On November 6th, 2023, OpenAI released a vision-enabled version of the GPT-4 API. This API, referred to by the gpt-4-vision-preview identifier, enables you to ask a question and provide an image as context. We previously reported on GPT 4V's capabilities, noting impressive performance in image understanding. These capabilities are perfect for classification.

In this post, we are going to walk through Autodistill GPT-4V, an open source project that lets you use GPT-4V to automatically label data. You can then use the labeled data to train a smaller, fine-tuned model for your use case and deploy the model using the open source Roboflow Inference Server.

By the end of this post, we will train a model to classify fish, like this image:

Why Should I Distill GPT-4V for Classification?

By distilling GPT-4V for image classification, you can automatically label data then create a fine-tuned model that you can run on-device, without an internet connection, and without paying for each API request.

GPT-4V has an extensive set of knowledge about the world. In our initial tests, we asked questions about running OCR on a blog post mentioning Taylor Swift’s music, computer vision memes, math OCR, and other questions. 

You can ask broad questions about images. For example, given an image, you could ask “is this image a shipping container or something else?”

You can also ask GPT-4V more specific questions. For example, you could say “is the fish in the image below a salmon, pike, or trout.”

If you ask similar questions over a whole dataset of images, you can assign labels to each image. These labels can then be formatted as a classification dataset, which can be used for training a smaller model, like Ultralytics YOLOv8 Classification.

How to Label Images with GPT-4V for Classification

Autodistill is an ecosystem of classification, detection, and segmentation foundation models that have a broad range of knowledge. You can use these foundation models from CLIP to Grounding DINO to Segment Anything to label images. You can do this in a few lines of code. You can choose a “target model” such as YOLOv8 to train a model.

Autodistill GPT-4V enables you to provide an image, retrieve a classification result, then save the results in a classification folder dataset.

To get started, first install Autodistill and Autodistill GPT-4V:

pip install autodistill autodistill-gpt4v

If you do not have an OpenAI account, create an account and add credit card information to your account. This is required because the GPT-4V API costs money to use. See the OpenAI Pricing page for more information about how much usage of the API will cost.

Create an API key in the OpenAI dashboard. Run the following command to set your API key:

export OPENAI_API_KEY=your-key

Next, create a new Python file called `distill.py` and add the following code;

from autodistill_gpt_4v import GPT4V
from autodistill.detection import CaptionOntology

base_model = GPT4V(
    ontology=CaptionOntology(
        {
            "salmon": "salmon",
            "carp": "carp"
        }
    )
)

result = base_model.predict("fish.jpg", base_model.ontology.prompts())

class_result = base_model.ontology.prompts()[result.get_top_k(1).class_id]
print(class_result)

A caption ontology is used to define what we want to classify.

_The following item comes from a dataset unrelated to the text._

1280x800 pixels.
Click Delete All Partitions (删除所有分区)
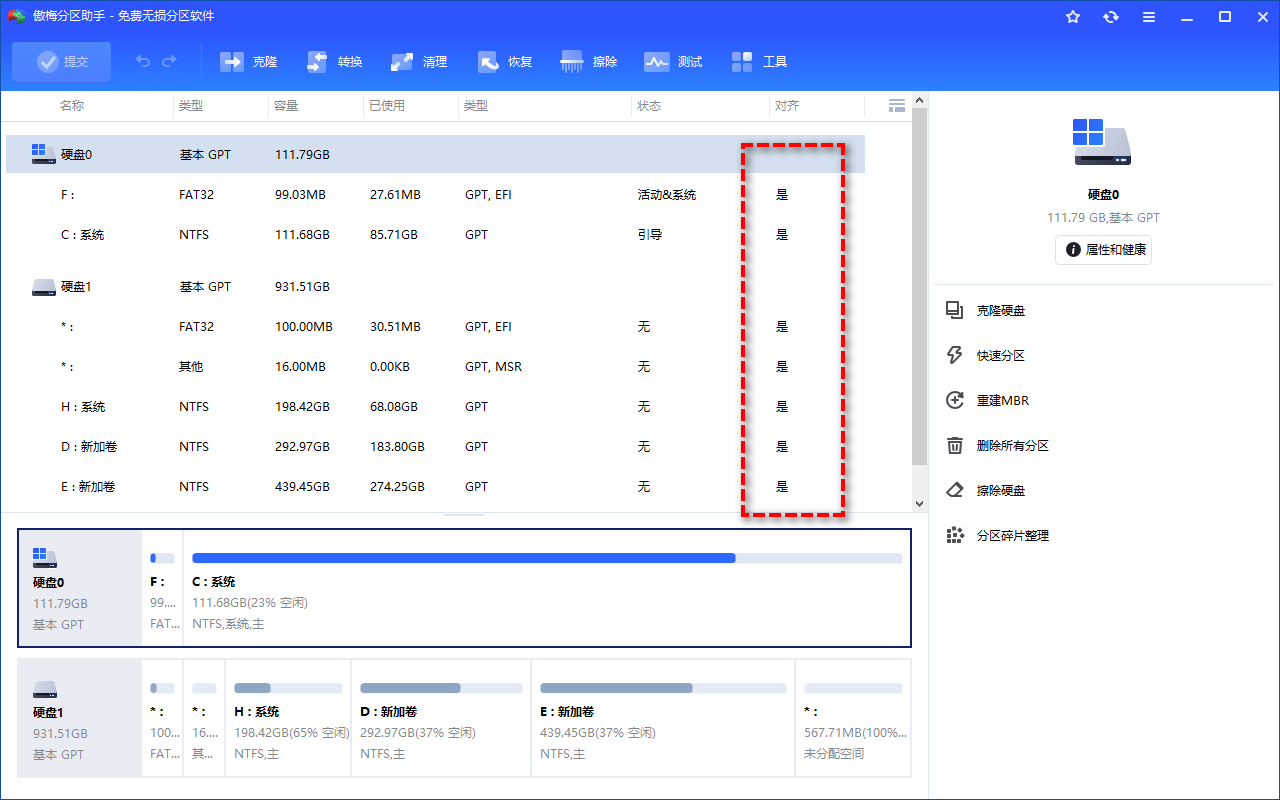(x=1012, y=446)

The ontology accepts a dictionary with an arbitrary number of classes. The key in the dictionary is the prompt that will be sent to the foundation model (in this case, GPT-4V). The value is the label that will be saved in a dataset if you choose to label a whole folder of images (more on that below).

This code will make one API request per image.

Let’s run the code on the following image:

GPT-4V successfully classified the image as “salmon”.

Note: GPT-4V does not return classification confidences. If a class is identified, the confidence will be 1; otherwise, the confidence will be 0.

Once you have experimented with prompts and evaluated how GPT-4V performs on your use case, you can label a folder of images. You can do so using the following code:

base_model.label(“./context_images/”, extension=”.jpeg”)

This will run GPT-4V on every image in the folder and save the results in a classification folder dataset.

You can then train a model with the dataset. For example, you can train a YOLOv8 classification model. To do so, first install the YOLOv8 Autodistill module.

pip install autodistill-yolov8

Next, create a new Python script and add the following lines of code:

from autodistill_yolov8 import YOLOv8

target_model = YOLOv8("yolov8n.pt")

# train a model
target_model.train("./context_images_labeled/data.yaml", epochs=200)

# export weights for future use
saved_weights = target_model.export(format="onnx")

# show performance metrics for your model
metrics = target_model.val()

# run inference on the new model
pred = target_model.predict("./context_images_labeled/valid/images/fish-7.jpg", conf=0.01)

Once you run this code, a YOLOv8 model will be trained. Then, inference will be run on an image in the validation set. You can now deploy the YOLOv8 model locally using Roboflow Inference.

Conclusion (and Inspiration)

Ideas are abound for using GPT-4V via API for vision related tasks, covering:

  1. Vehicle classification (is this a Camry or a Jeep?)
  2. Spatial classification (does this image contain a food tray that is empty?)
  3. Damage detection (does this vehicle contain a scratch, a dent, or no damage?)

We encourage you to explore GPT-4V and test its capabilities. Share your results so that the community can better evaluate how GPT-4V can help solve a business problem.